Problem to work on |
In the material, starting at the line that contains "You are a computer-use agent. 1568x663" and ending at the line that contains "will click(x=183, y=484).", change "Instruction" to "Command" and leave everything else as it is. Give back only those lines.

Source records |
----------
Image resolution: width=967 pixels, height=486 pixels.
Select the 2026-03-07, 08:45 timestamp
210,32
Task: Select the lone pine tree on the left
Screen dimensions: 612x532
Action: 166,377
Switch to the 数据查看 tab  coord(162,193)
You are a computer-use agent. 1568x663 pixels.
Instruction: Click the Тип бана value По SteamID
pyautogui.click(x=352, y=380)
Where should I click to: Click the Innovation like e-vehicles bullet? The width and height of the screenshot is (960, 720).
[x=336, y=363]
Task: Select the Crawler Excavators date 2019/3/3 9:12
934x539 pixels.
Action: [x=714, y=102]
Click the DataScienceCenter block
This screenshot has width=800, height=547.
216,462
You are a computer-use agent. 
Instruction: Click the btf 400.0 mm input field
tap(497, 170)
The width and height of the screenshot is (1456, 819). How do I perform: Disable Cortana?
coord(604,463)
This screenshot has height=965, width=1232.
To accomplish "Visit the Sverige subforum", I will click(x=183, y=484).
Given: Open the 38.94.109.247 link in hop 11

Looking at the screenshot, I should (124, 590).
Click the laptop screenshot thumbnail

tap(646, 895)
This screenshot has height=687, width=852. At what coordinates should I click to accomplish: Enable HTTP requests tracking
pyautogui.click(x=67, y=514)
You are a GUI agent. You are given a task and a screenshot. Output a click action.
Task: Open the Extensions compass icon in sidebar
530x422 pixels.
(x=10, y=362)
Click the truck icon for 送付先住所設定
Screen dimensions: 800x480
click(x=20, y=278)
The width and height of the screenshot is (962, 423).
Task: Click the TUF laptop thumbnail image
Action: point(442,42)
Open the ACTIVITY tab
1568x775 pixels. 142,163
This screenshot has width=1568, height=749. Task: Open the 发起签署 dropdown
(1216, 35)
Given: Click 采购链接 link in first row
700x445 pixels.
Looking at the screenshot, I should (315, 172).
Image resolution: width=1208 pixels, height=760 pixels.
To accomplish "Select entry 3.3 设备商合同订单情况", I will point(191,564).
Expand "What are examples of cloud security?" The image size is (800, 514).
----------
Result for this exercise |
You are a computer-use agent. 1568x663 pixels.
Command: Click the Тип бана value По SteamID
pyautogui.click(x=352, y=380)
Where should I click to: Click the Innovation like e-vehicles bullet? The width and height of the screenshot is (960, 720).
[x=336, y=363]
Task: Select the Crawler Excavators date 2019/3/3 9:12
934x539 pixels.
Action: [x=714, y=102]
Click the DataScienceCenter block
This screenshot has width=800, height=547.
216,462
You are a computer-use agent. 
Command: Click the btf 400.0 mm input field
tap(497, 170)
The width and height of the screenshot is (1456, 819). How do I perform: Disable Cortana?
coord(604,463)
This screenshot has height=965, width=1232.
To accomplish "Visit the Sverige subforum", I will click(x=183, y=484).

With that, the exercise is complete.